Viola Spolin revolutionized the acting profession - her work gave rise to the Second City school of improvisation that is the foundation of so many of today's comedic actors. But, her first love, and the reason you will want to read this book, is her love for children and their education. I had the pleasure of meeting Spolin on a couple occasions. Her training class for teachers in the LASD was phenomenal - but, alas, she was unable to completely renew a profession that has sunk into the mud. If you run retreats or workshops, you will want to study this great work.
An amazing resource, essential for any teacher of theatre or director of amateur theatre. Spolin has a system, perfected from years of experience, for taking actors of any age and polishing the rough qualities from performance. The idea is to present problems that directly challenge the actor to come up with organic solutions, therefore teaching by experience rather than through lecture or rote repetition of dogmatic ideas. The focus is on improvisational theatre, but these improvisational activities are great for actors in scripted plays as well.
If you've ever had the feeling that your class just doesn't get it no matter what you say, pick up this book. It was a huge paradigm shift for me and I'm excited to try some of these exercises.
For an Activity Course I will be teaching next year.
After it was stolen, I never got it back, however I got enough information out of it to know that this is for a very intense and serious improvisation class. Not exactly what I needed it for. Some of the ideas were great and translated to other games that I knew, but most of these are too focus-driven for my purposes. Read only if you are looking to teach serious actors serious Improv.
This is one of my reference books, which I keep on hand when I feel I need a refresher. Definitely is a great companion to the Second City training program.
Viola really knows her stuff. Her 96-page list of Reminders and Pointers should be memorized by heart, or better, copied and distributed to everyone, art directors and bosses of every stripe.

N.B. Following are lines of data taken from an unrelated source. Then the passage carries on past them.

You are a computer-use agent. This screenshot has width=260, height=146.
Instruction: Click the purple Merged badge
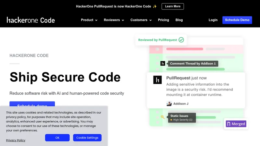(x=236, y=124)
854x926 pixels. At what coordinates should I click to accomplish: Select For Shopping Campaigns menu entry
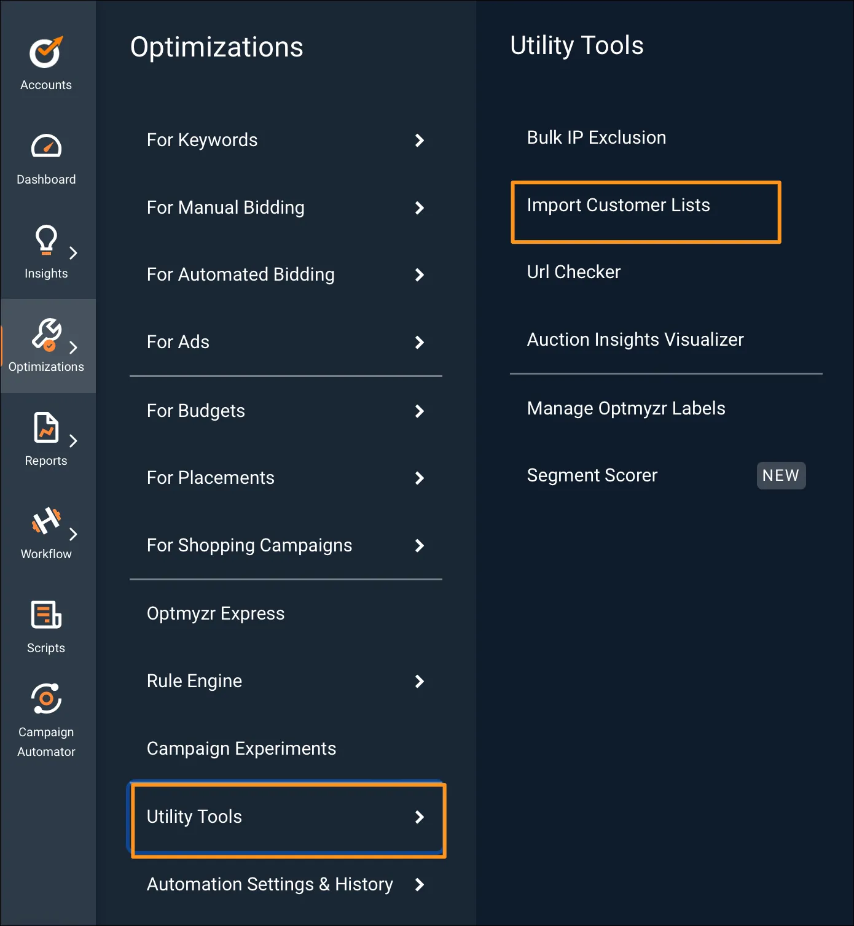point(249,545)
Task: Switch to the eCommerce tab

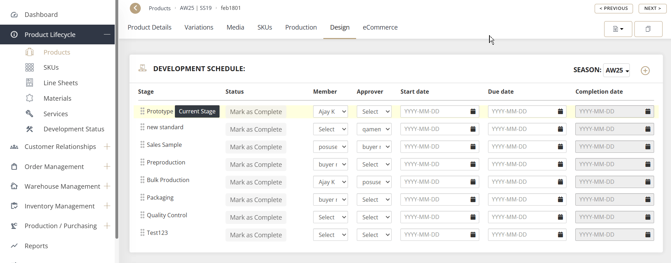Action: (x=380, y=27)
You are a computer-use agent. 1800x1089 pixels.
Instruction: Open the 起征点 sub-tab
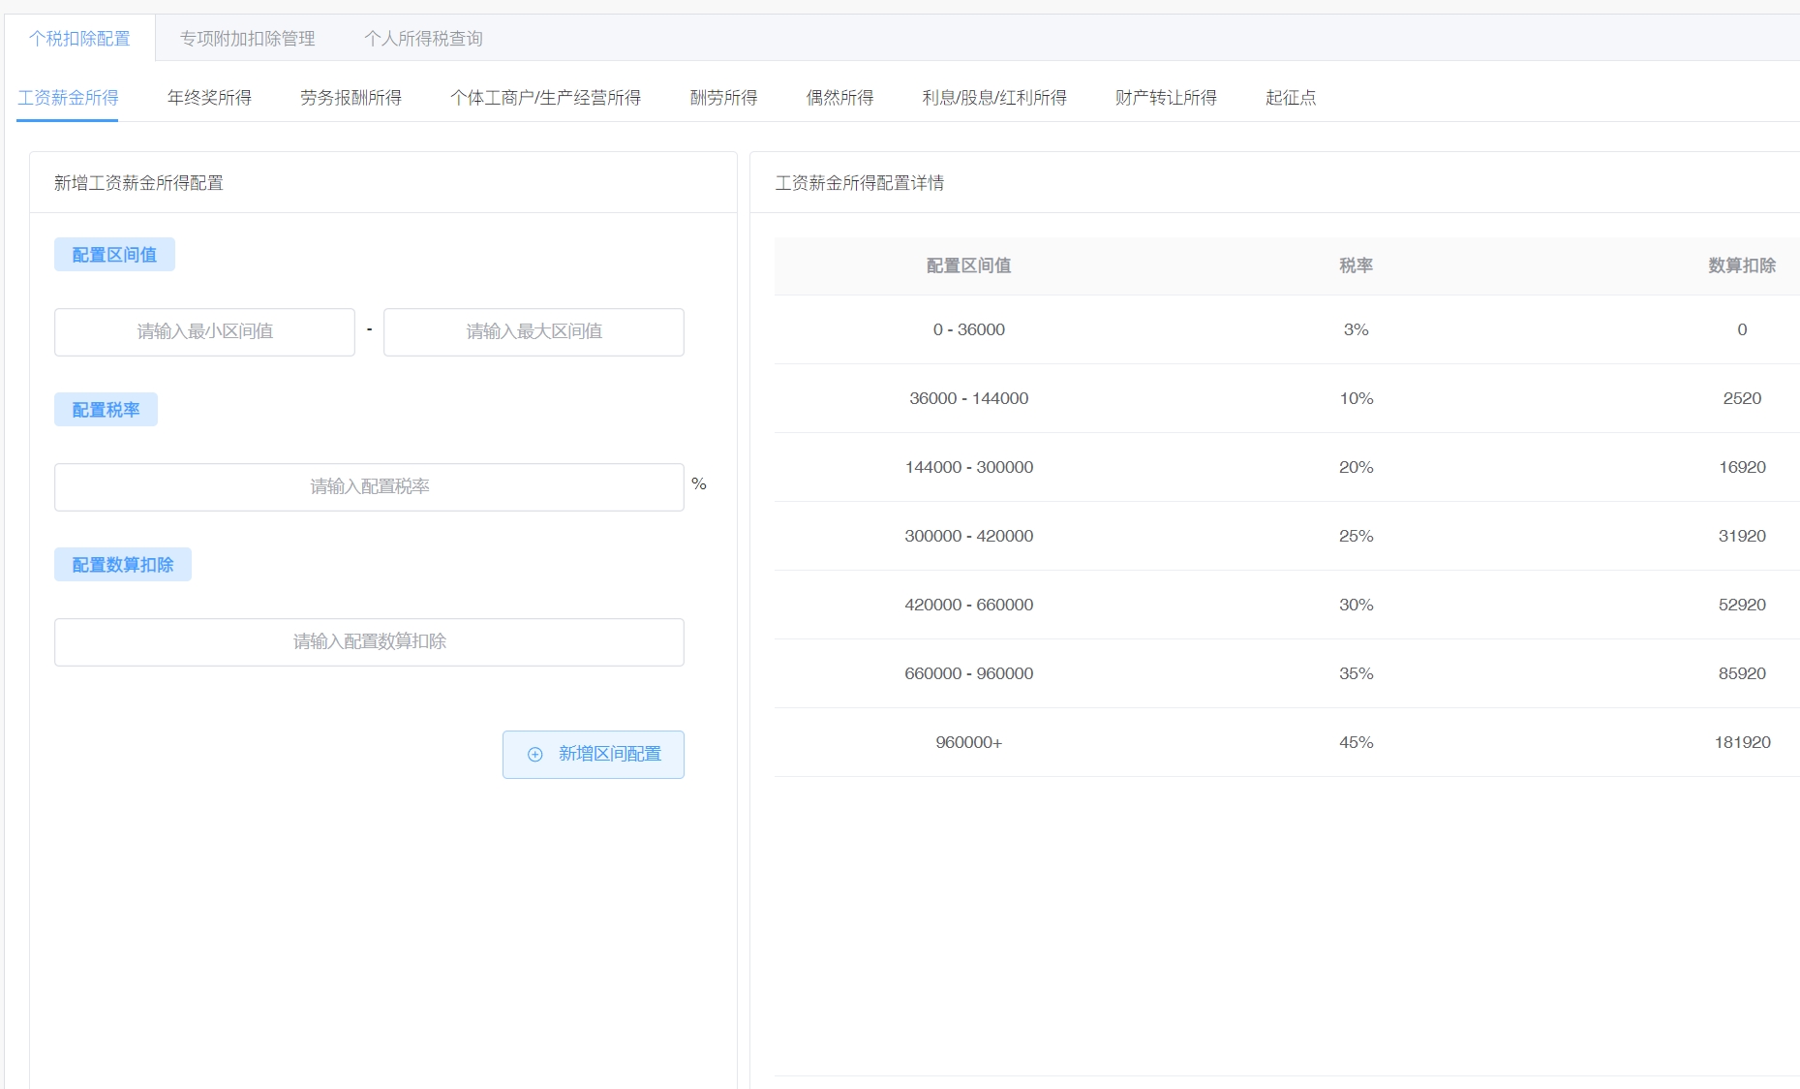tap(1290, 98)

this is a must read on the subject. So many exercises in here. Wow! just thinking about it makes me want to start up an improv group to try them all!!! :)
I feel like this is controversial not to like this but SOZ about it. I found this incredibly difficult to read. I think it may serve me better over time as a reference book. But I always read my reference books cover to cover first to that I know what's in there to have an idea of what to look for later on. But reading this, Spolin is contrantly refering to excersies you haven't read yet because they're on future pages. Immensly annoying to read.
A beautiful set of acting exercises, games, and activities. Get this and Keith Johnstone's book and you are good to go. The only question is can you live long enough to try them all?
Reading this is like reading some of the books in the old testament. This guy begat him who begat that fella who begat a group of dudes. It's more of a reference book, and it's very '60s touchie feelie but still has some great stuff.
For CTAR 323 Improvising and Role Play class reading
Viola Spolin dedicated this book to her drama teacher, Neva Boyd (Handbook of Recreational Games) I appreciate the appendixes on definition of key terms, side-coaching phrases, new exercises and traditional games. It's very useful for ESL class.
I used this to devise my own theater class back in the early 80's. I still use it today when I do workshops for the music camp and Pied Piper summer camps. The first edition was useful; I haven't seen the 1999 version.